Question:
Hello, I'm using the HtmlToText to convert HTML to plain text. The component is treating angle brackets used as mathematical symbols as HTML though. For example: "before less than < after less than" becomes "before less than". The value of the SuppressLinks property didn't have an effect.
I did turn on verbose logging, but it didn't give me anything I could use. ToText: DllDate: Aug 15 2013 ChilkatVersion: 9.4.1.42 Username: IUSR Architecture: Little Endian; 32-bit Language: .NET 2.0 VerboseLogging: 1 decodeHtmlEntities: 1 HtmlCodePage: 65001 charset3: utf-8 toXmlTime: Elapsed time: 0 millisec xmlToText: recursiveToText: (leaveContext) (leaveContext) toTextTime: Elapsed time: 16 millisec Success. (leaveContext)

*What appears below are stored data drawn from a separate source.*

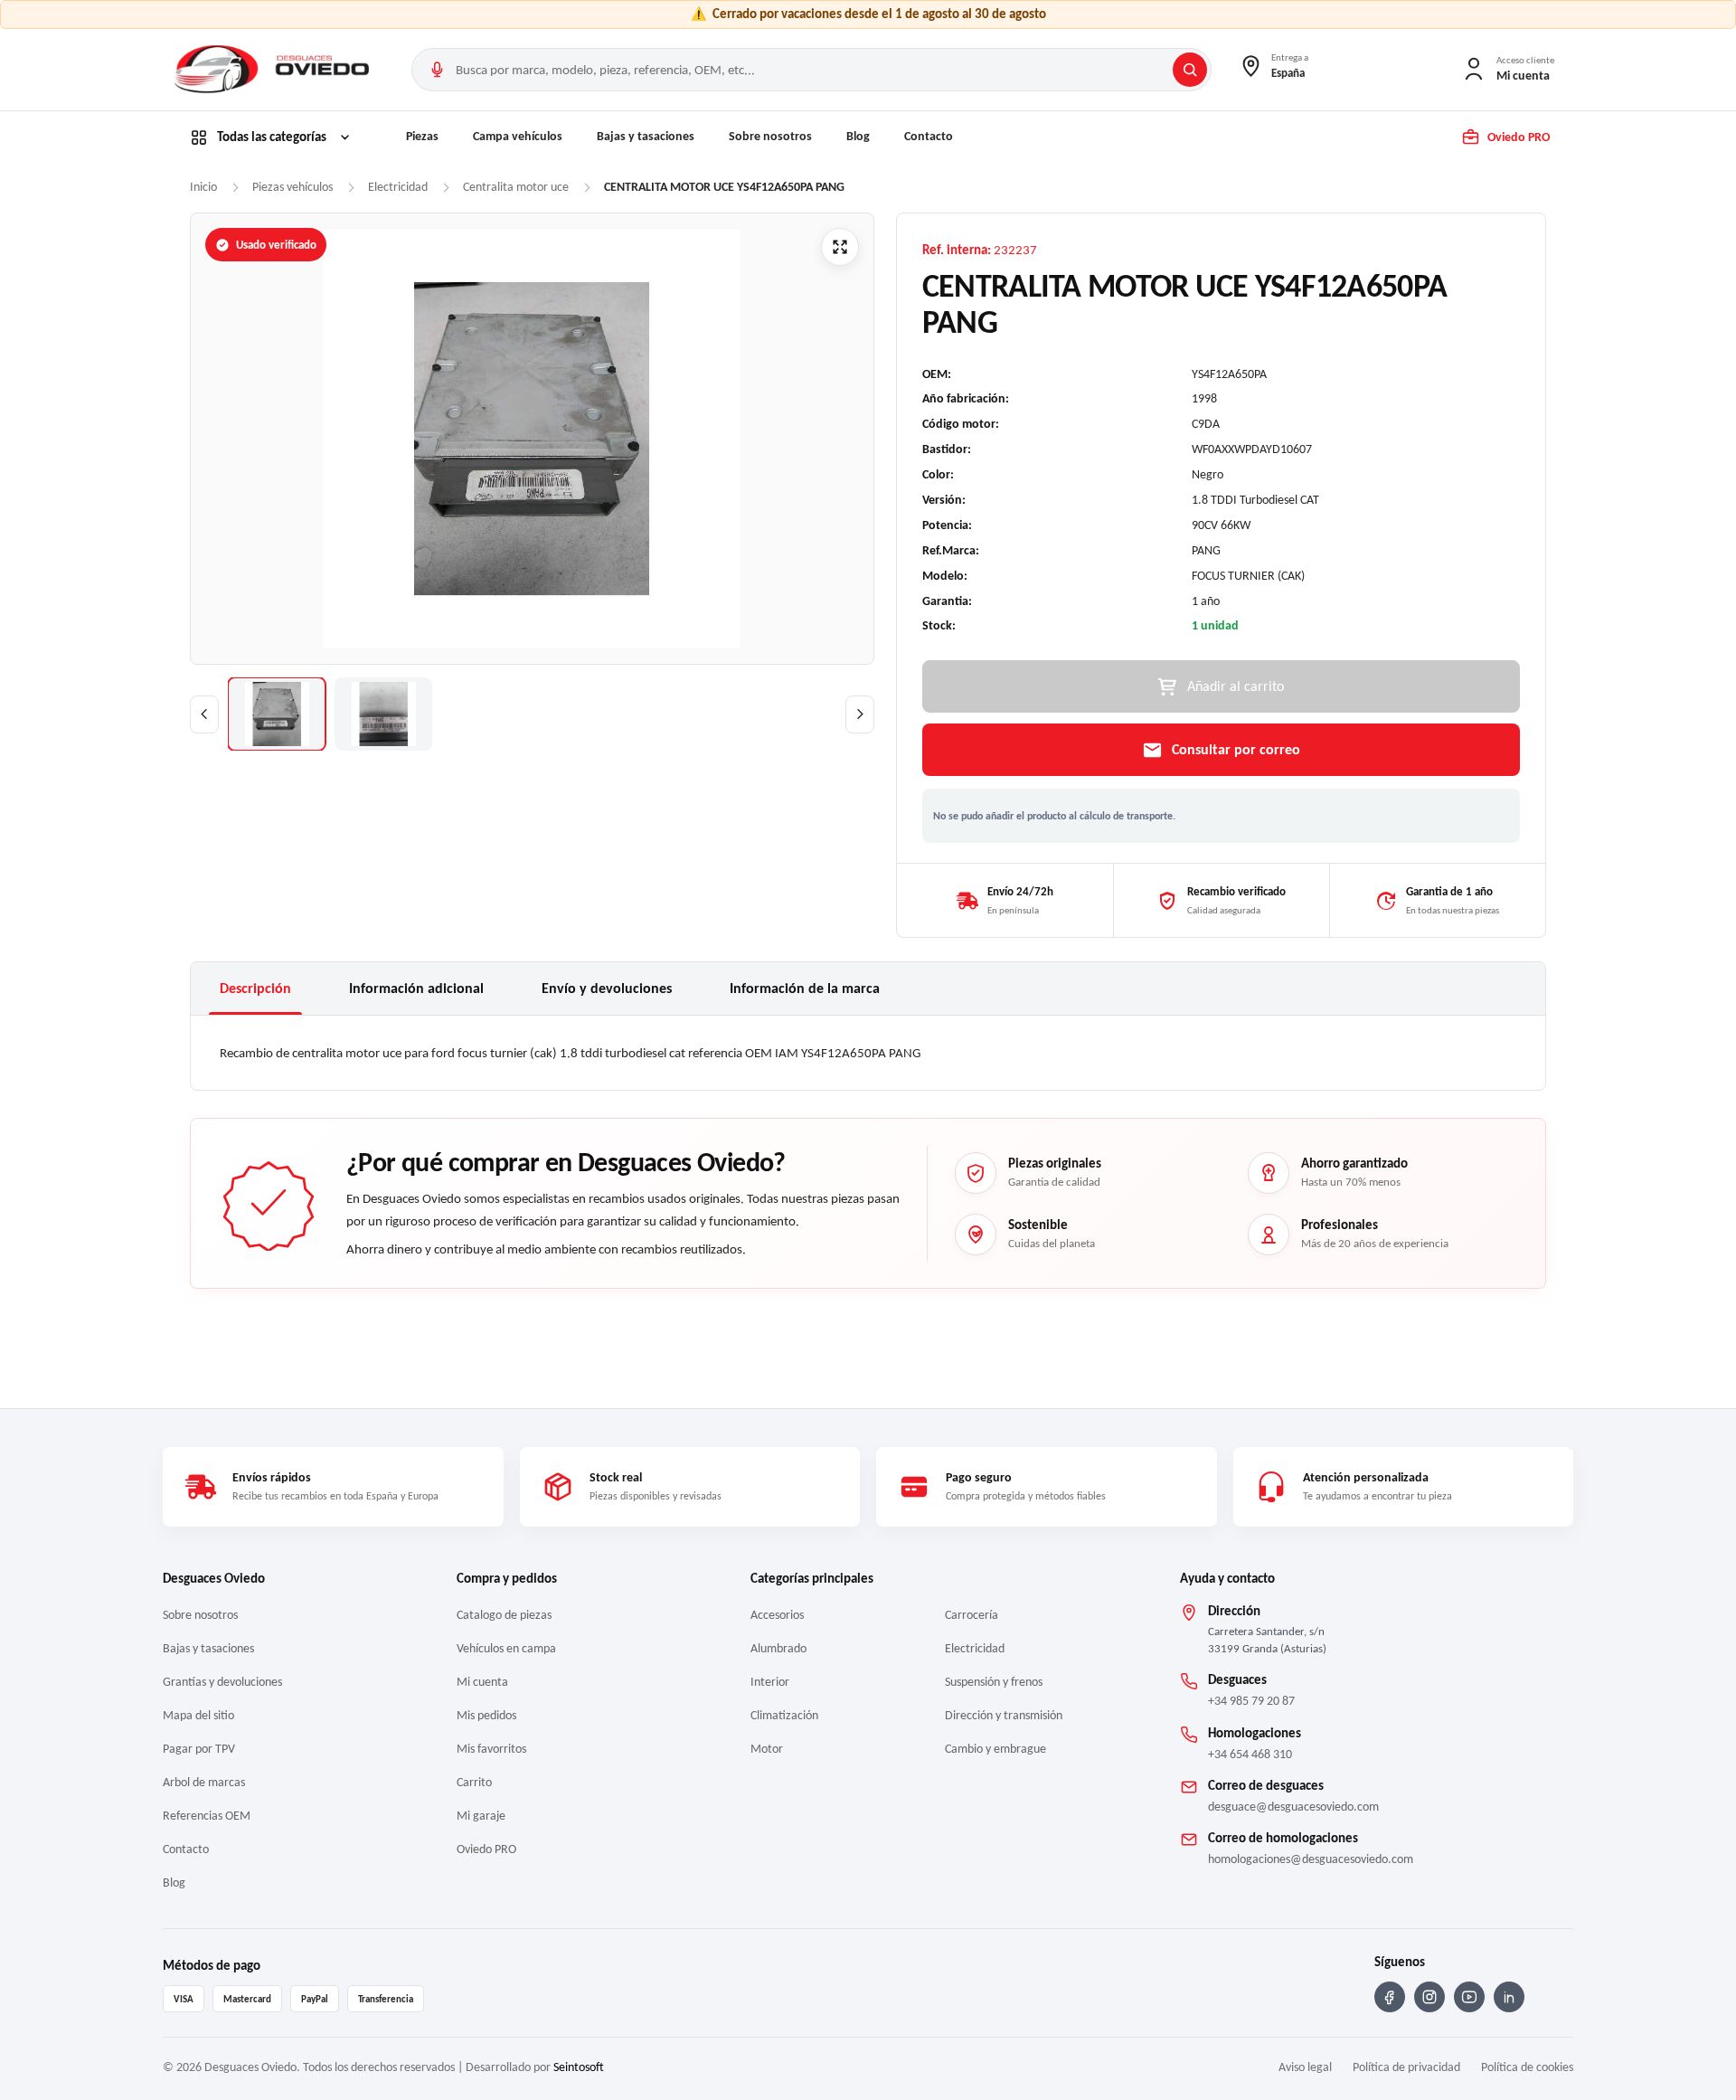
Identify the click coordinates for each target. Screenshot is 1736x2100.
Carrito (474, 1782)
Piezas (422, 136)
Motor (766, 1748)
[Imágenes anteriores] (204, 714)
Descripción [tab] (255, 988)
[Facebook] (1389, 1997)
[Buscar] (1190, 69)
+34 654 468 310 (1250, 1754)
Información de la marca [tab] (805, 988)
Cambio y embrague (995, 1748)
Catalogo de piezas (504, 1614)
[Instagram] (1429, 1997)
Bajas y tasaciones (645, 136)
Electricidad (975, 1648)
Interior (769, 1681)
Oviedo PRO (486, 1849)
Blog (858, 136)
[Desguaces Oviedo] (274, 70)
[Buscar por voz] (437, 70)
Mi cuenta (482, 1681)
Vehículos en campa (506, 1648)
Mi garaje (481, 1815)
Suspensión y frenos (994, 1681)
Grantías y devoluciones (222, 1681)
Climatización (784, 1715)
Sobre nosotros (770, 136)
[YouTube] (1469, 1997)
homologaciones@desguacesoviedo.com (1310, 1859)
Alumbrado (778, 1648)
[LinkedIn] (1509, 1997)
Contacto (928, 136)
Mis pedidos (486, 1715)
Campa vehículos (517, 136)
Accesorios (777, 1614)
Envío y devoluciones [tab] (607, 988)
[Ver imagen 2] (383, 714)
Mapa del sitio (198, 1715)
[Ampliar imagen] (840, 247)
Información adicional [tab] (416, 988)
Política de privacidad (1406, 2067)
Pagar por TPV (199, 1748)
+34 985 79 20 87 (1251, 1700)
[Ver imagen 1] (277, 714)
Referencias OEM (206, 1815)
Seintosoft (578, 2067)
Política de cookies (1527, 2067)
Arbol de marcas (204, 1782)
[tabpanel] (868, 1052)
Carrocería (971, 1614)
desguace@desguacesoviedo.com (1293, 1806)
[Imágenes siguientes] (859, 714)
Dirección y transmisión (1003, 1715)
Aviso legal (1305, 2067)
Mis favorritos (491, 1748)
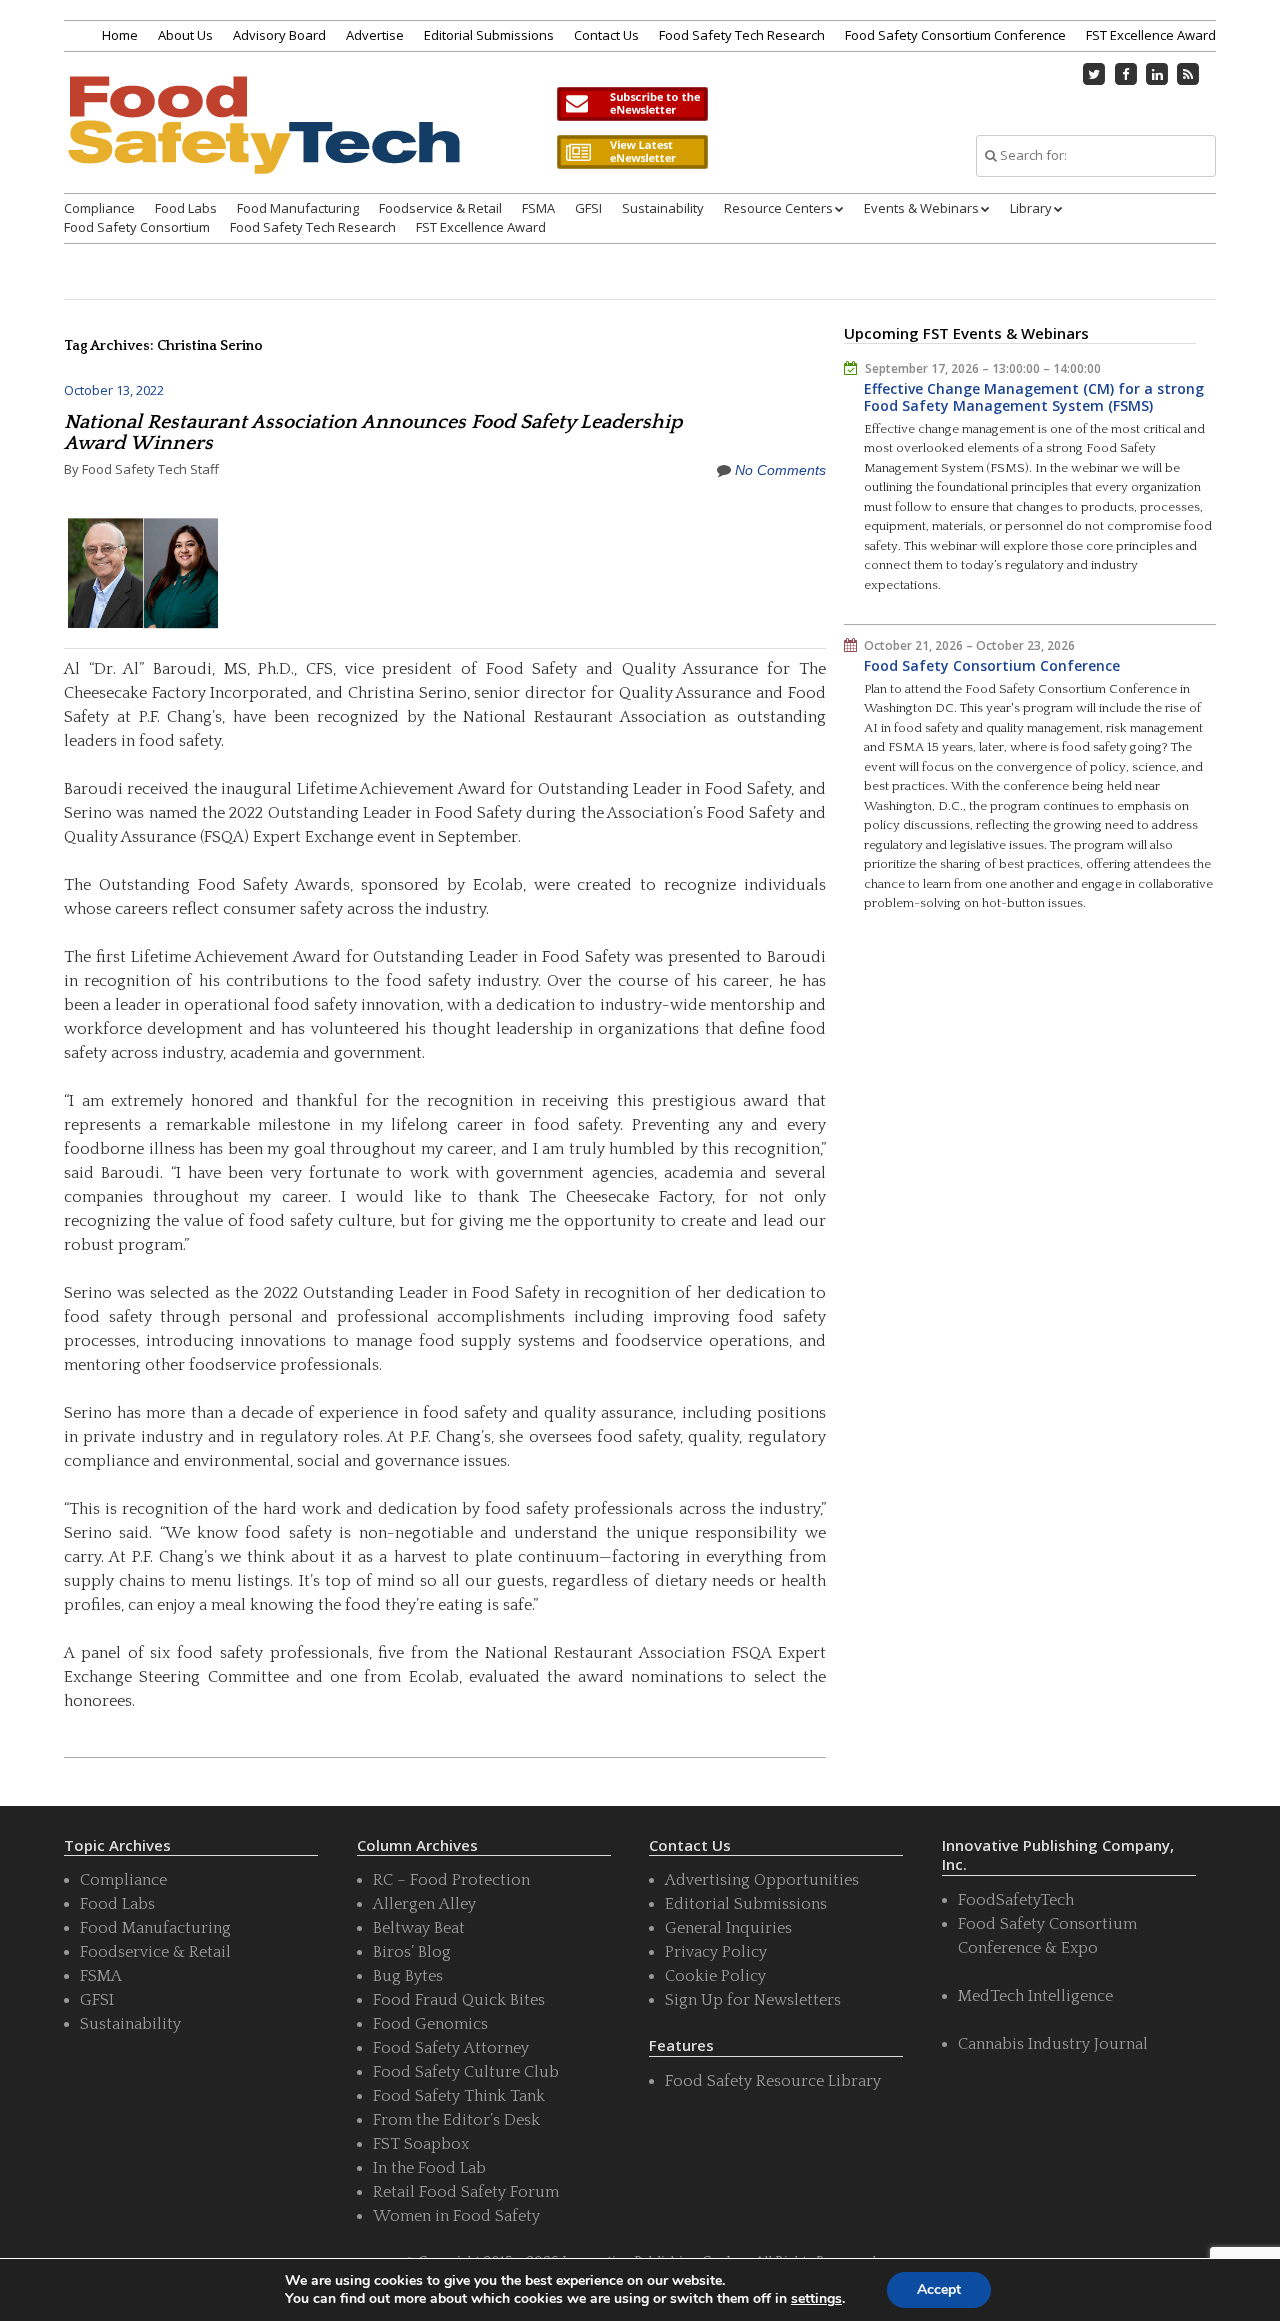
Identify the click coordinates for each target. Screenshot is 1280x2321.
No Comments (780, 470)
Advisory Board (279, 35)
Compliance (99, 208)
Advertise (375, 35)
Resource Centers (778, 208)
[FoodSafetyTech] (263, 142)
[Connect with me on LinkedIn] (1157, 74)
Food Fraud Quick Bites (459, 2000)
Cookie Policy (715, 1976)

Any suggestions? Is this a known issue?
Thanks for you help.
When parsing HTML, the "<" character is interpreted as the open character of an HTML tag. Therefore, when an unencoded "<" exists, such as in "before less than < after less than" the HTML parser things that the HTML tag is "<afterlessthan...."
As a human we can look at it and obviously know that the "<" character in that case is a mistake. However, programmatically it is not so easy. There is no way to really encounter a "<" and decide to NOT interpret it as the start character for an HTML tag.